Background: Duchenne muscular dystrophy (DMD) is a rare hereditary neuromuscular disorder caused by mutations in the dystrophin gene, leading to progressive muscle deterioration, loss of ambulation, and reduced life expectancy. The US Food and Drug Administration (FDA) has approved several novel drugs for DMD; however, their utilization, reimbursement, and cost patterns within US Medicaid programs remain unexamined.

Objectives: The purpose of this study was to evaluate the utilization, reimbursement, and cost trends of targeted therapies for DMD in the US Medicaid population from 2017 to 2022.

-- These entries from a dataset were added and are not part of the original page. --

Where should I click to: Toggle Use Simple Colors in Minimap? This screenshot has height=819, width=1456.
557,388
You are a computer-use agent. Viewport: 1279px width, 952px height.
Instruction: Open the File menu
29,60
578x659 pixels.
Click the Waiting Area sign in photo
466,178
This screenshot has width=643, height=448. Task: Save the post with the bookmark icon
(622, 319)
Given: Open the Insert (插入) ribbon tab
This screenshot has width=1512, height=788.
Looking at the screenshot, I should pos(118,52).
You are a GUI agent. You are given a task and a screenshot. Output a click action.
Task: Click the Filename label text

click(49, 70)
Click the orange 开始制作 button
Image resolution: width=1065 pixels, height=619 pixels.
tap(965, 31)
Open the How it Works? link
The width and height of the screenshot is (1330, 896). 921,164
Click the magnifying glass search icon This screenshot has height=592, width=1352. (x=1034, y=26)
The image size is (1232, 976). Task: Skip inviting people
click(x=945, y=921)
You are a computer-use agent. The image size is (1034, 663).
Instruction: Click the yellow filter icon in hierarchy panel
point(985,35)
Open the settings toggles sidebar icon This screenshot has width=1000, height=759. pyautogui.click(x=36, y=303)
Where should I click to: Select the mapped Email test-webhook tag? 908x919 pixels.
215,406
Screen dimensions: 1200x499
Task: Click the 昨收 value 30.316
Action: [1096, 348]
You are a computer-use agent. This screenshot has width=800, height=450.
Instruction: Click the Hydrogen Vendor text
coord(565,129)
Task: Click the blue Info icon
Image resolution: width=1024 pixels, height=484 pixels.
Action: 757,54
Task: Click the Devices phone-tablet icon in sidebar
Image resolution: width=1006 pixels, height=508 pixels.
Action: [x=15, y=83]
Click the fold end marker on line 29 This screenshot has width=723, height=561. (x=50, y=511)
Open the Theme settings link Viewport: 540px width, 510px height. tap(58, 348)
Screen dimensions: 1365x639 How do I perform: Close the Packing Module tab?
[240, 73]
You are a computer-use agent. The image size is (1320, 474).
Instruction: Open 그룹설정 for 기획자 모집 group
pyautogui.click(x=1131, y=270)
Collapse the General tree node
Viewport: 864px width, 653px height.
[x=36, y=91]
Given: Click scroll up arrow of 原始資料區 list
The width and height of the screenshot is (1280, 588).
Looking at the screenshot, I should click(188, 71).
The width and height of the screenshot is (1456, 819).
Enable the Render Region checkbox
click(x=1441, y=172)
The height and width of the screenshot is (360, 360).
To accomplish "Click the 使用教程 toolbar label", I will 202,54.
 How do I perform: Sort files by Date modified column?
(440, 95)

Methods: A retrospective descriptive drug utilization study was conducted using the national Medicaid drug utilization files that were extracted from the Centers for Medicare and Medicaid Services (CMS) from 2017 to 2022. The study drugs comprised the following four FDA-approved drugs: eteplirsen (Exondys 51^®), golodirsen (Vyondys 53^®), viltolarsen (Viltepso^®), and casimersen (Amondys 45^®). The annual number of prescriptions represented drug utilization and the annual amount of reimbursement represented the total spending, which were calculated for time-series secular trend analyses. The average cost per prescription was also computed as an estimate of drug cost trends.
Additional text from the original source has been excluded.